PASSAGE FOR REVIEW =
▼

This post was originally published on August 20, 2014.
There are precious few positive things to be said about addiction, but there may be one: it does illustrate the incredible flexibility of the human brain. Neuroscientists use the term “plasticity” to refer to the brain’s ability to adapt. Usually we think of adaptation as a good thing, but no matter how one chooses to define addiction, it’s Exhibit A for just how plastic our brains really are.
Layers: Not Just Your Vacation Wardrobe
Over the decades, our understanding of addiction has evolved. But paradoxically, the more we’ve learned about addiction, the less it seems we actually know. That’s because addiction is far more complex and individualized than we once believed. Both the outdated notion of addiction as a moral weakness and the more accepted idea that it’s a heritable disease are concepts anyone can wrap their head around. Yet although it would be helpful if we could pinpoint an addiction gene, the reality is that heredity is just part of the picture. Environmental factors (think childhood trauma) also play a key role. And then there’s the question of what exactly is happening in the addicted brain itself.
Some researchers have characterized addiction as a disorder of learning, or a hijacking of the brain’s reward system. But these definitions are just different ways of looking at the problem of plasticity. Our brains actually adapt—though not, of course, in any healthy sense—to the presence of addictive drugs. These adaptations make it harder to kick the habit.

▲

WHAT TO DO =
a - Answer the following from the passage on addiction and brain plasticity:
(i) What term do neuroscientists use for the brain's ability to adapt?
(ii) What example of an environmental factor does the passage name?
(iii) On what date was the post originally published?
b - Extend the passage on addiction and brain plasticity with further prose that picks up after its final sentence.

EXTRACTED DATA =
▼

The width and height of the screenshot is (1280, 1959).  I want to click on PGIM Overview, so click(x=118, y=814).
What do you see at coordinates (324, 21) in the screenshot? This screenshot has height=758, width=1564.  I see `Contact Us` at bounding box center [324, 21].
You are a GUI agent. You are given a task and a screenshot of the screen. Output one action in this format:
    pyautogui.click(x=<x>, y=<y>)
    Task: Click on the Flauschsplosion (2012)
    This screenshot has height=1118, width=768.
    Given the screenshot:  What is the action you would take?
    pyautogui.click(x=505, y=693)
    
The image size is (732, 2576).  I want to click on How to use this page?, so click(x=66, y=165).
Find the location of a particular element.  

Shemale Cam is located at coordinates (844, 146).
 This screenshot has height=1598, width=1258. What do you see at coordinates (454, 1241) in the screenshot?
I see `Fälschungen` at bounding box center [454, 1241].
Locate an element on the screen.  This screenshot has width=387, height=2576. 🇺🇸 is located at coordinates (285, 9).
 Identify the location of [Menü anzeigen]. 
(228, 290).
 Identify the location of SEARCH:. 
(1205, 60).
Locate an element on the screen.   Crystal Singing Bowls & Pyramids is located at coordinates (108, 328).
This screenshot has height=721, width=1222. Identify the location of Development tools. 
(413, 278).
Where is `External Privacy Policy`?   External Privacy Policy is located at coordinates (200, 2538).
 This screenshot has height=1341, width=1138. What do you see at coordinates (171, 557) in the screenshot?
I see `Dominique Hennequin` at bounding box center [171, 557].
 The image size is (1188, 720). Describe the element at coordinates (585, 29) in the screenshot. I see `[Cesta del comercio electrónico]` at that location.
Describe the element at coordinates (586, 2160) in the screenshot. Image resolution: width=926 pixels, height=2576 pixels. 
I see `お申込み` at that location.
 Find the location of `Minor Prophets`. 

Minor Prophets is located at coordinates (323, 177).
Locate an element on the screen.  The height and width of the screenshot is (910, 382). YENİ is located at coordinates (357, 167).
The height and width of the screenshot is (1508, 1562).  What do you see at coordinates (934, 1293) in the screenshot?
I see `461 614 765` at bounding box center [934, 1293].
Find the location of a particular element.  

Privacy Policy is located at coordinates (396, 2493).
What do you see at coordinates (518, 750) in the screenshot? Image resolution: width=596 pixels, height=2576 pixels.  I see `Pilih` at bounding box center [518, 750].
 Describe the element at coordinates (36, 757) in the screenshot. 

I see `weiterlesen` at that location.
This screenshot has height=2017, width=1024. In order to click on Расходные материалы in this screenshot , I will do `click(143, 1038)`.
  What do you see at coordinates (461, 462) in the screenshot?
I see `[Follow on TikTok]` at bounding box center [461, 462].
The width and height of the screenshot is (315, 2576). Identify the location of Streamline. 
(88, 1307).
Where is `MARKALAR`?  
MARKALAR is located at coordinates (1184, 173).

▲

ANSWERS TO THE TASKS =
a -
(i) Plasticity.
(ii) Childhood trauma.
(iii) August 20, 2014.

b -
In the words of George Koob, director of the National Institute on Alcohol Abuse and Alcoholism, “Drug abuse is not just feeling good about drugs. Your brain is changed when you misuse drugs. It is changed in ways that perpetuate the problem.”
Let’s Talk Science Stuff
So it’s not simply the fact that getting high sends a spike of dopamine through your brain, as scientists in the 1980s believed; it’s that your brain responds at a structural level by changing its concentration of dopamine receptors. As Koob explains, even a single hit of a drug can initiate “a whole series of plastic changes to those receptors, to the brain cells that connect with them. The more you do it, the more it becomes ingrained and permanent.”
Permanent changes to the brain are exactly what the old fried egg PSA warned us about. But some experts believe the brain’s endless plasticity has a flip side and these harmful adaptations can be reversed, creating new, alternative neuropathways to replace the destructive ones of addiction.
“Any behavioral disorder is exactly the same: It involves learning and plasticity,” says Paul Kenny, a neurobiologist at the Icahn School of Medicine at Mount Sinai. “The problem we have with addiction is that we still don’t understand what connections in the brain are doing.”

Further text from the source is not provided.